---------- TEXTO PARA REVISAR

¿Hasta qué punto la ingeniería neuronal podría hacer del nuestro un mundo más sano y seguro, y cuánta de nuestra libertad individual estaríamos dispuestos a perder para alcanzarla?
La neuróloga Kathleen Taylor de la Universidad de Oxford sorprendió a los asistentes al Festival Literario de Hay, en Gales, cuando anticipó que durante los próximos sesenta años la ciencia del cerebro tratará los fanatismos religiosos como hoy en día trata las enfermedades mentales.
La doctora Taylor igualó las creencias “nocivas” de las personas con enfermedades psíquicas, refiriéndose específicamente a la radicalización de los cultos religiosos y las ideologías que promueven comportamientos o soluciones violentas a conflictos.
“No hablo sólo de los candidatos obvios, como el Islam radical o cultos más extremos”, dice la investigadora, “hablo sobre cosas como la creencia de que está bien golpear a tus hijos. Estas creencias son muy dañinas y no son categorizadas normalmente como enfermedad mental.”
En su libro The Brain Supremacy (“La supremacía del cerebro”), Taylor afirma que los neurólogos de las próximas décadas no pueden evadir el tomar una posición moral respecto a la manipulación del cerebro humano. “Las tecnologías que cambian profundamente nuestra relación con el mundo a nuestro alrededor no pueden ser simplemente herramientas para el bien o el mal si alteran nuestra percepción mágica de lo que es el bien y el mal.”
¿Será que lo único que la ciencia podrá ofrecer para mejorar –o sin ir tan lejos, para comprender– el comportamiento humano serán nuevos diagnósticos para nuevas enfermedades? Debemos pensar que hace poco el médico Leon Eisenberg, quien describió el trastorno de déficit de atención con hiperactividad (TDAH) por primera vez durante los años 60, confesó que se trataba de una “enfermedad ficticia”; la película Hysteria (estelarizada por Maggie Gyllenhall) sugiere que el tratamiento prescrito a finales del siglo XIX, a saber, la masturbación del sexo femenino en condiciones clínicas, también se encaminaba a patologizar el deseo sexual femenino, un tema tabú en la sociedad victoriana.

--------------------
---------- SECCIÓN DE DATOS

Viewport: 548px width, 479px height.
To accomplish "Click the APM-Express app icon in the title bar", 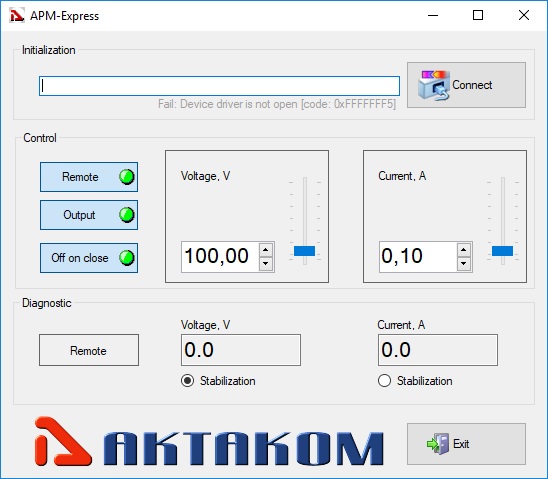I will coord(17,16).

--------------------
---------- SECCIÓN DE DATOS

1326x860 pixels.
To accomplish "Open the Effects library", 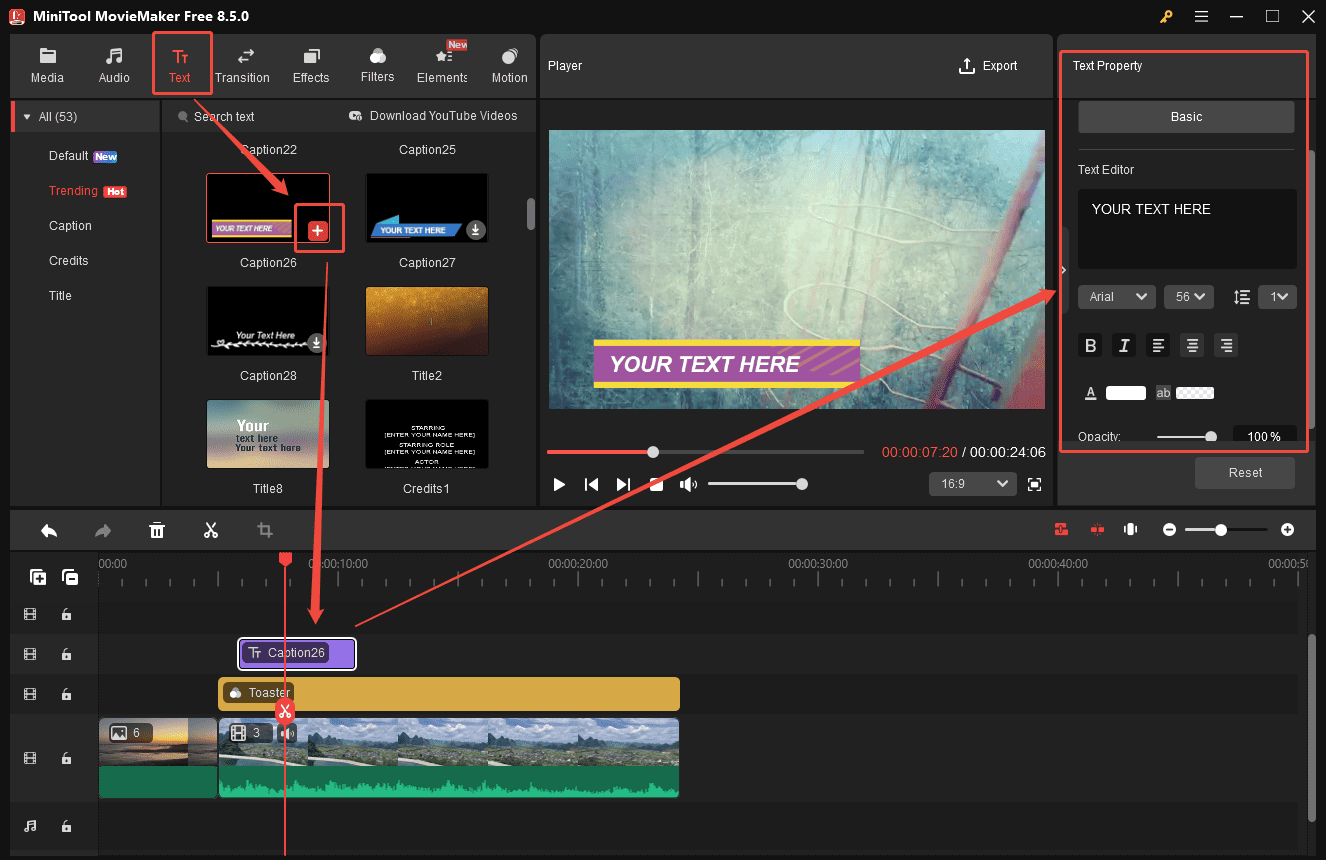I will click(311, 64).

--------------------

● **OBJETIVO DEL EJERCICIO**
Devuelve sin cambios el fragmento del texto sobre ingeniería neuronal que empieza con "La neuróloga Kathleen" y continúa hasta "violentas a conflictos.", inclusive.

● **SOLUCIÓN PROPUESTA**
La neuróloga Kathleen Taylor de la Universidad de Oxford sorprendió a los asistentes al Festival Literario de Hay, en Gales, cuando anticipó que durante los próximos sesenta años la ciencia del cerebro tratará los fanatismos religiosos como hoy en día trata las enfermedades mentales.
La doctora Taylor igualó las creencias “nocivas” de las personas con enfermedades psíquicas, refiriéndose específicamente a la radicalización de los cultos religiosos y las ideologías que promueven comportamientos o soluciones violentas a conflictos.